The patent relates to using voice commands to remotely control a computer. Unified Patents petitioned for an inter partes review, asserting that the claims would have been obvious. The Board found all challenged claims unpatentable. Voice Tech sought rehearing by the Board, which the Board denied.
On appeal, Voice Tech challenged the Board’s decision on several grounds, including that the Board misinterpreted certain claim terms. Unified Patents countered that, under 37 C.F.R. § 42.71(d), Voice Tech forfeited those arguments by not raising them in its rehearing request. The Court disagreed with Unified Patents, determining that nothing in the statute or regulations requires a party to request rehearing to preserve a right to appeal and that a party’s choice to not re-raise an argument in a rehearing request does not automatically forfeit the argument for appeal.
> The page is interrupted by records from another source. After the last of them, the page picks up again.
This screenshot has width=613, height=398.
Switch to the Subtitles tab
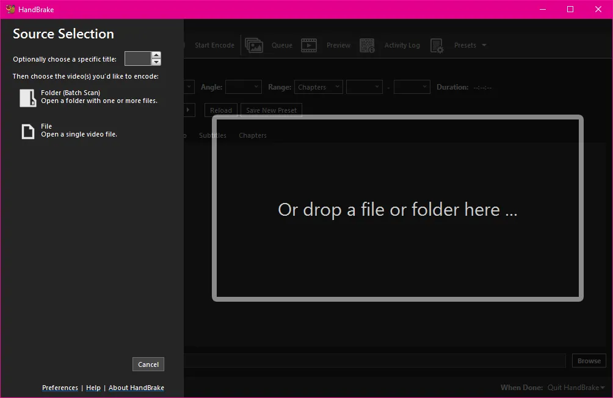coord(212,135)
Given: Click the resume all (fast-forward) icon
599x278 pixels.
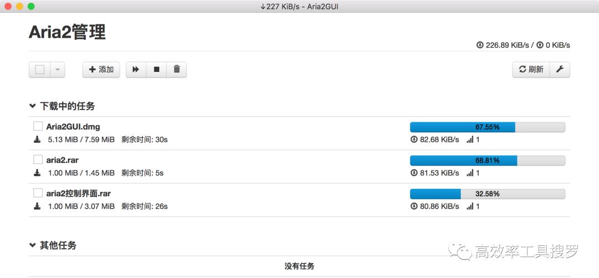Looking at the screenshot, I should click(x=136, y=69).
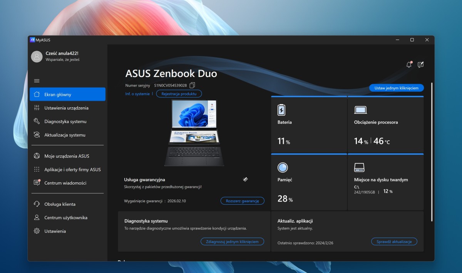Click the Rejestracja produktu button

(179, 94)
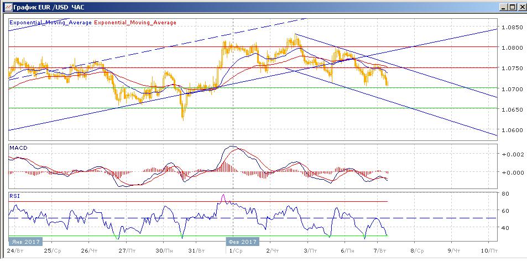Click the red Exponential_Moving_Average legend label

coord(136,23)
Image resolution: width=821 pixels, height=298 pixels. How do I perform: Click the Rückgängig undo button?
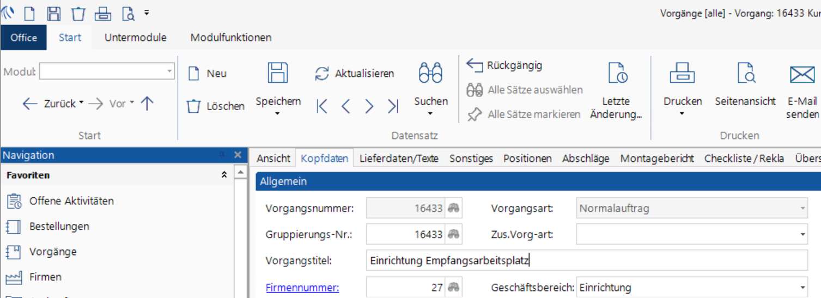coord(504,66)
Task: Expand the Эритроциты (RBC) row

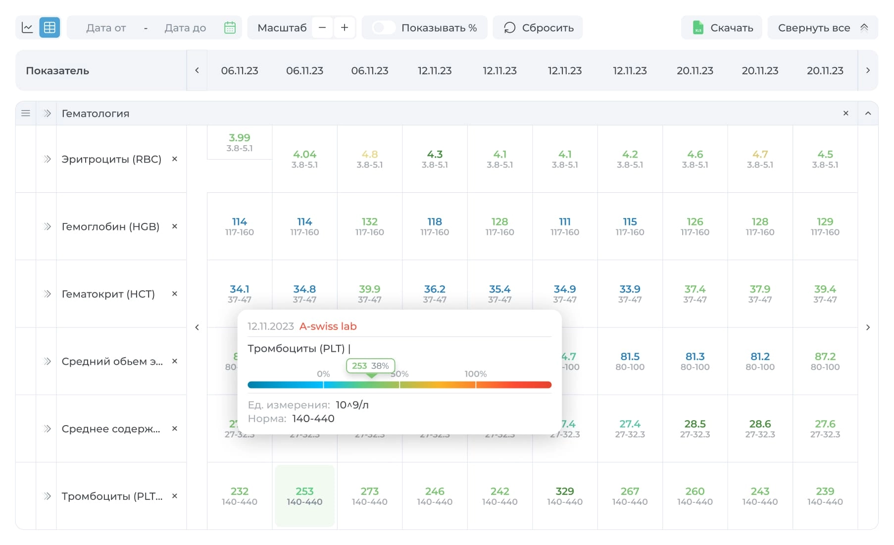Action: [x=47, y=159]
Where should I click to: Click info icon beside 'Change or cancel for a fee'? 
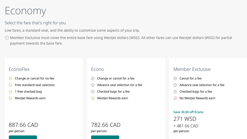coord(93,78)
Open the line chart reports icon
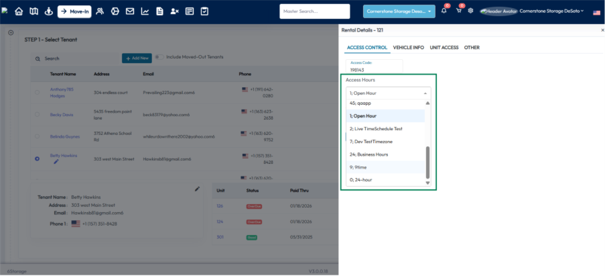 click(x=145, y=11)
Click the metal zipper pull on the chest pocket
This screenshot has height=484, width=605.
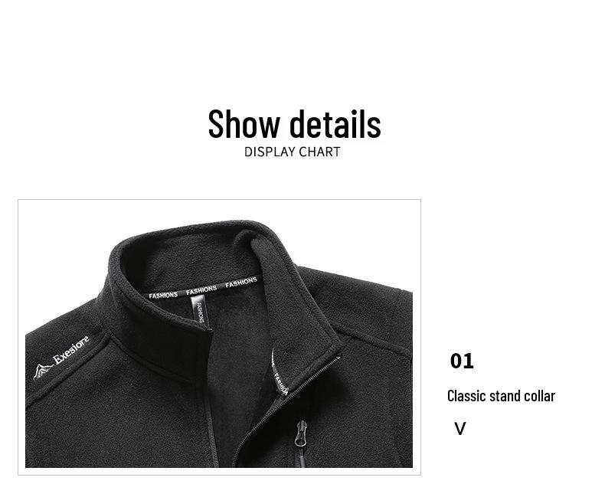coord(301,433)
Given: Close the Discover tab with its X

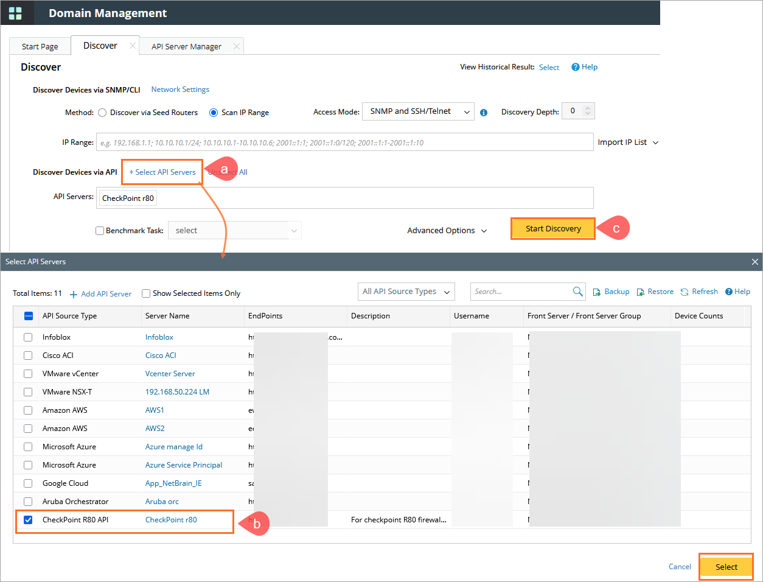Looking at the screenshot, I should coord(133,46).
The Court nevertheless declined to consider Voice Tech’s claim-construction arguments because Voice Tech failed to show any prejudice from the Board’s interpretations.
Voice Tech also argued that Unified Patents’ petition failed to identify a claim element, and that the Board improperly created arguments on Unified Patents’ behalf. The Court disagreed, noting that the petition cross-referenced a relevant prior-art analysis for another claim, so the Board properly adhered to the petition.